Ancient DNA is changing that. A study published in Science by Molly Zuckerman, professor of anthropology at Mississippi State University, and graduate student Lydia Bailey synthesizes recent paleogenomic discoveries to argue that diseases closely related to syphilis were present in the Americas more than 5,000 years ago - and that this evidence strongly favors an American origin for at least close relatives of the disease.
What the Paleogenomic Evidence Shows
The study draws on ancient DNA extracted from archaeological remains in Colombia and Mexico. Modern genomic sequencing techniques have advanced dramatically in their ability to recover and analyze degraded DNA from ancient bone and dental material, making it possible to identify pathogen genomes from individuals who lived millennia ago with a precision that was impossible a decade earlier.
The organisms at the center of the evidence are treponemes - a genus of spiral-shaped bacteria that includes the causative agent of syphilis (Treponema pallidum subspecies pallidum) as well as related diseases including yaws, pinta, and bejel. These conditions share evolutionary ancestry and are collectively called treponemal diseases. The ancient Colombian and Mexican specimens carry treponemal pathogen genomes dating back more than 5,000 years, predating any proposed European introduction and pushing the presence of these organisms in the Americas deep into prehistory.

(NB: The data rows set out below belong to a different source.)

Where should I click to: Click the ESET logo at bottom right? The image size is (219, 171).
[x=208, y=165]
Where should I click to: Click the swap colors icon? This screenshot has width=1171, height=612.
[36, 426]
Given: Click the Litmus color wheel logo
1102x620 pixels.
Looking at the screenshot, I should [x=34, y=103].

The findings support what researchers call the Columbian hypothesis - the position that syphilis and its relatives originated in the Americas and were introduced to Europe through contact after 1492. The evidence is not absolute; ancient DNA evidence from some regions is still sparse, and the evolutionary relationships among treponemal subspecies involve ongoing debate among specialists. But the depth of the American record now makes an exclusively Old World origin considerably harder to defend.

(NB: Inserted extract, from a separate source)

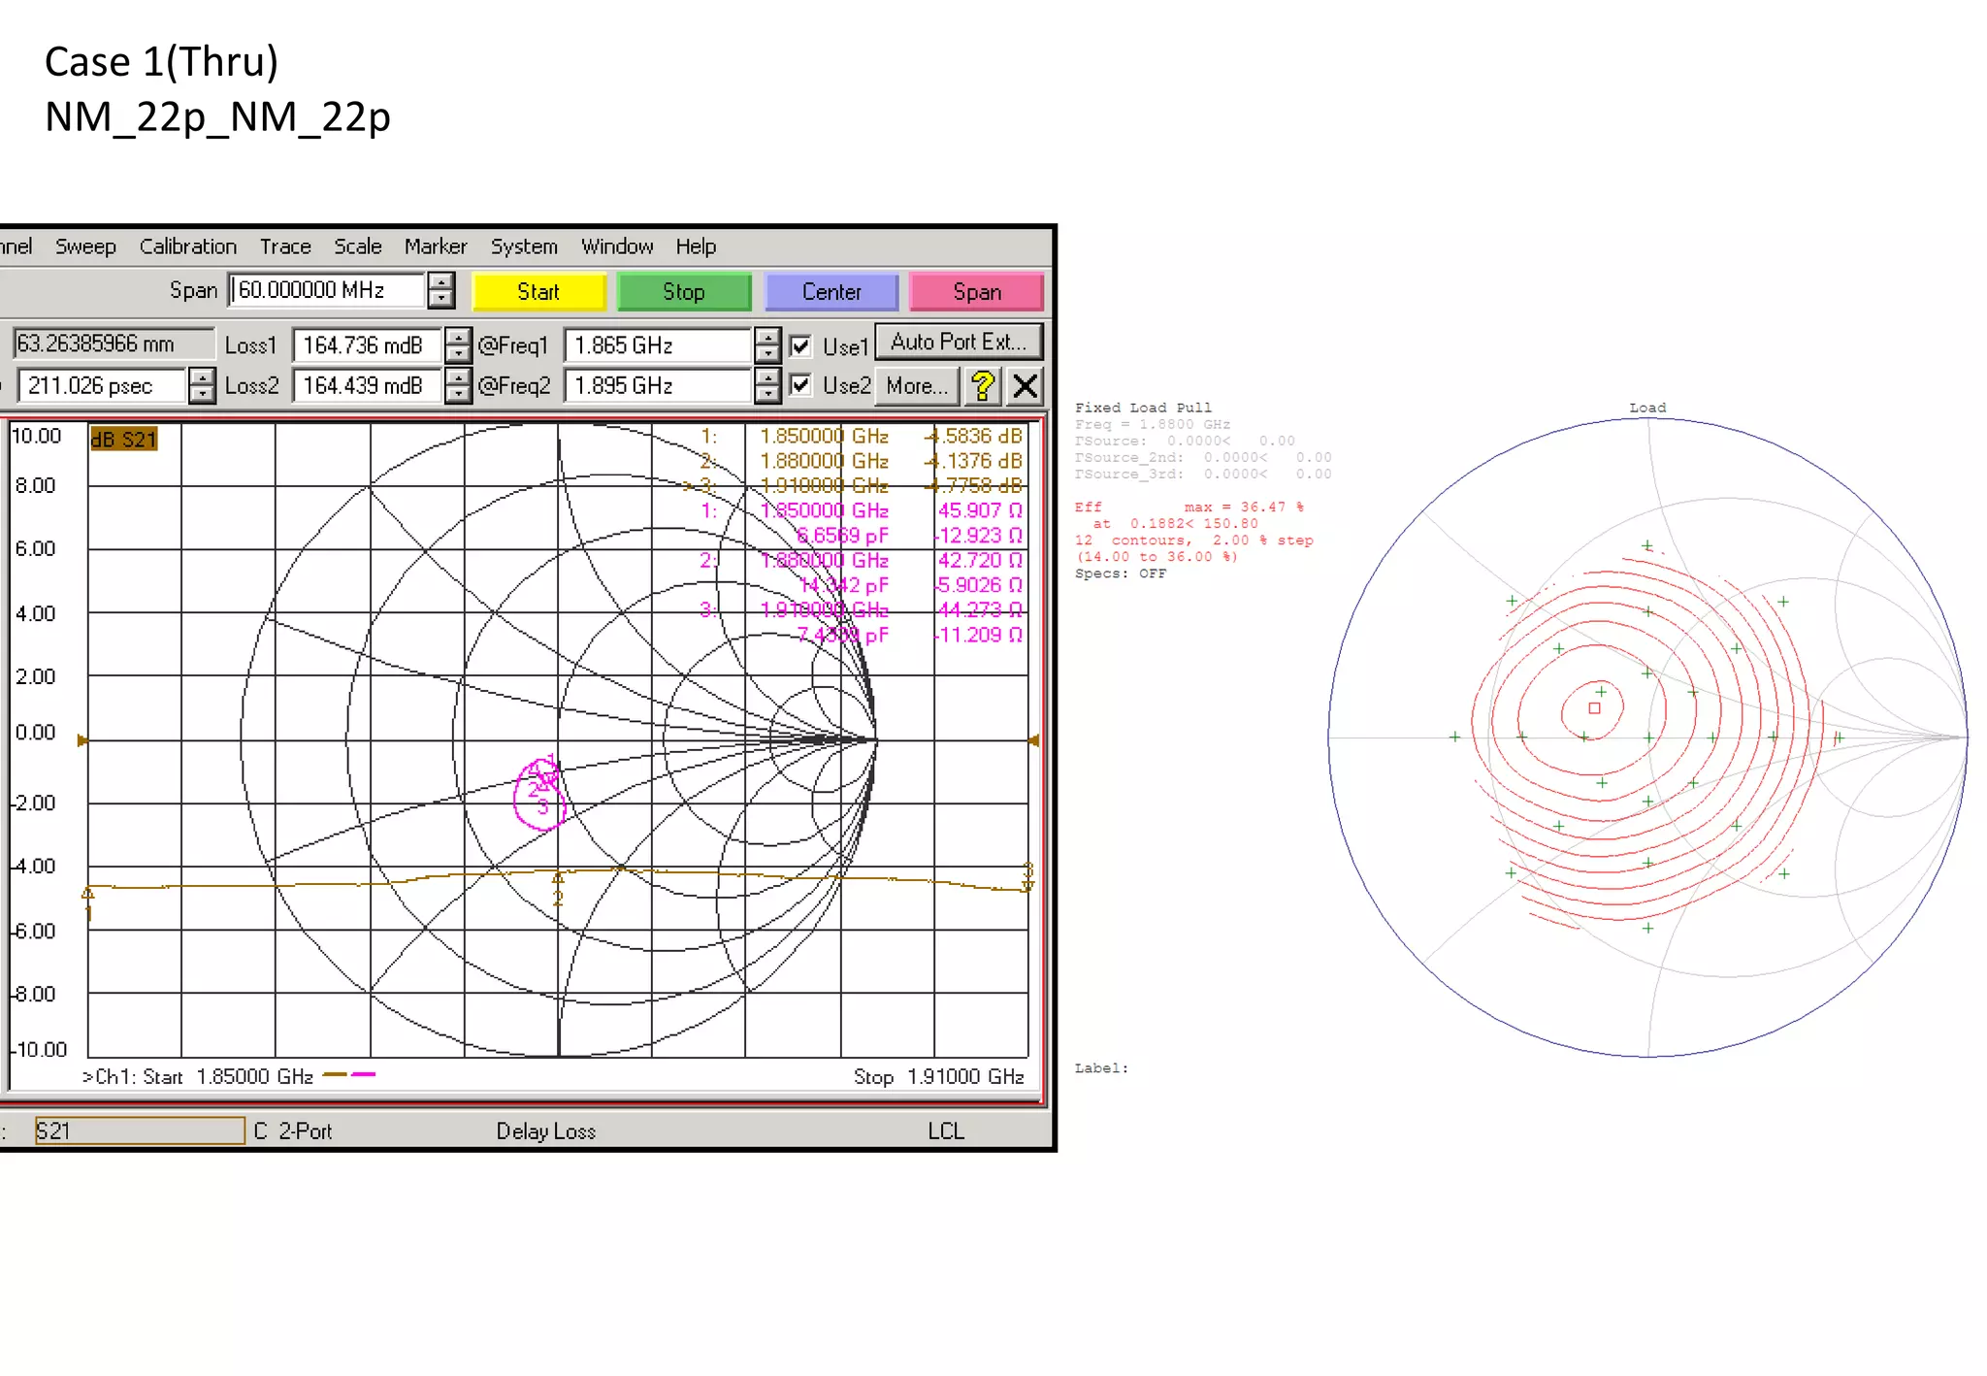Toggle the Use1 checkbox

[x=800, y=346]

Why This Matters Beyond the History
Syphilis is not a historical curiosity. Rates in the United States have risen sharply over the past decade - the CDC reported over 200,000 cases in 2022, the highest number in 70 years. Understanding the organism's evolutionary history and its capacity for adaptation is directly relevant to understanding its current resurgence and its potential for future change.
Zuckerman noted that the research "moves us further into understanding the origins and adaptability of a disease that is harmfully resurging in human populations, especially in the U.S., and thus its potential for future change." Long-term genomic data can reveal how the organism has evolved under different environmental and demographic conditions, potentially informing predictions about how current strains might respond to changing patterns of transmission, treatment, and immunity.

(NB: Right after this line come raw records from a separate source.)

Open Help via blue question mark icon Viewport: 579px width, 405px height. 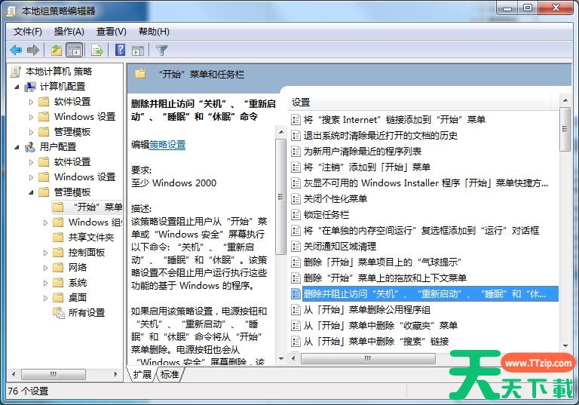(x=120, y=51)
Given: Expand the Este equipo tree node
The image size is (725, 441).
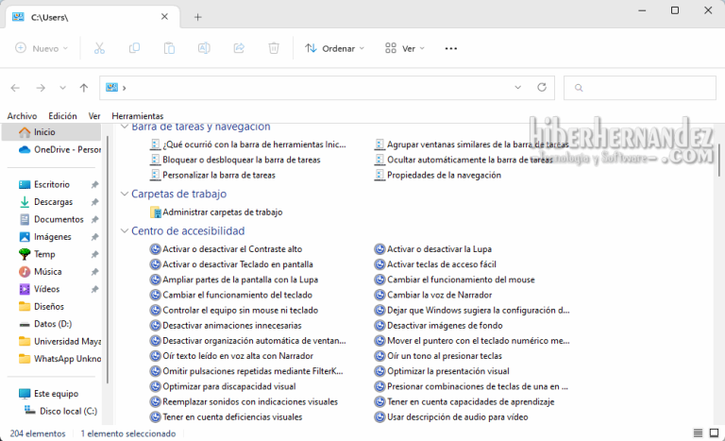Looking at the screenshot, I should point(8,394).
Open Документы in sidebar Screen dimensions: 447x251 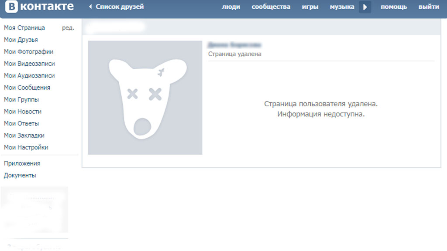click(x=20, y=176)
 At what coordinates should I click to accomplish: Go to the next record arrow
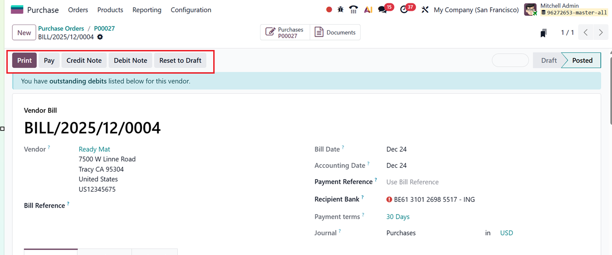click(601, 33)
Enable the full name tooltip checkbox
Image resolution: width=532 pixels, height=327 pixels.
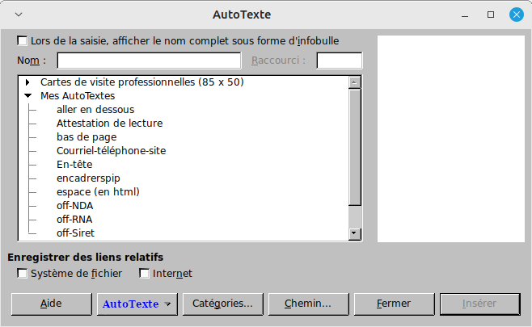(x=23, y=40)
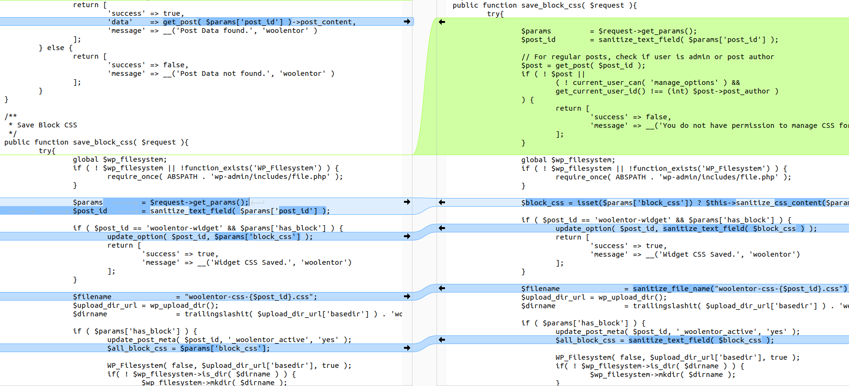
Task: Click the 'Save Block CSS' comment line
Action: [x=47, y=125]
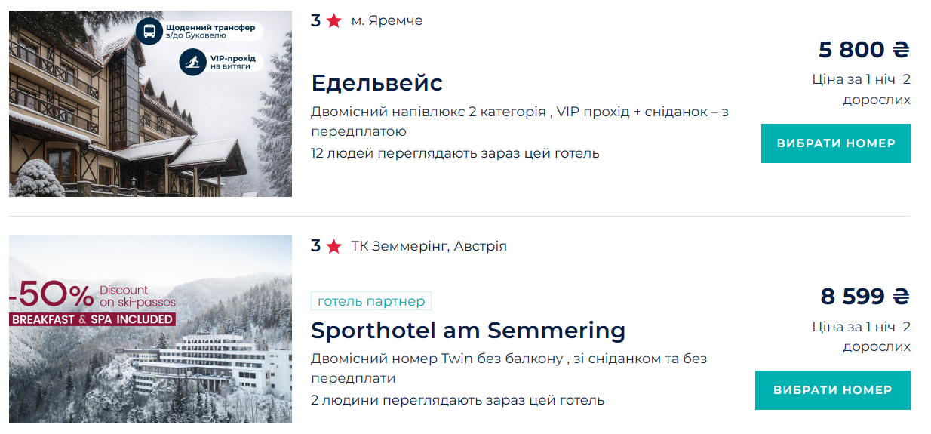This screenshot has width=931, height=434.
Task: Click the 'VIP-прохід на витяги' badge label
Action: point(232,62)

Bailey, the graduate student co-author, emphasized a different dimension: examining infectious diseases in deep historical time can shift how we understand the relationship between human mobility, environment, and disease spread - not just in the past but in the present. Publishing these findings in Science, one of the most widely read scientific journals, extends the conversation beyond anthropological specialists into broader public health discourse. Bailey noted this could help "destigmatize infectious disease" by contextualizing it within long patterns of human movement and biological change rather than framing it purely as individual behavior or social failure.
The study also illustrates how ancient DNA technology is reshaping questions that once seemed permanently unanswerable. Paleopathology was limited for most of its history to what could be read from bones. The ability to recover and sequence pathogen genomes from those same bones transforms the field's evidentiary scope fundamentally.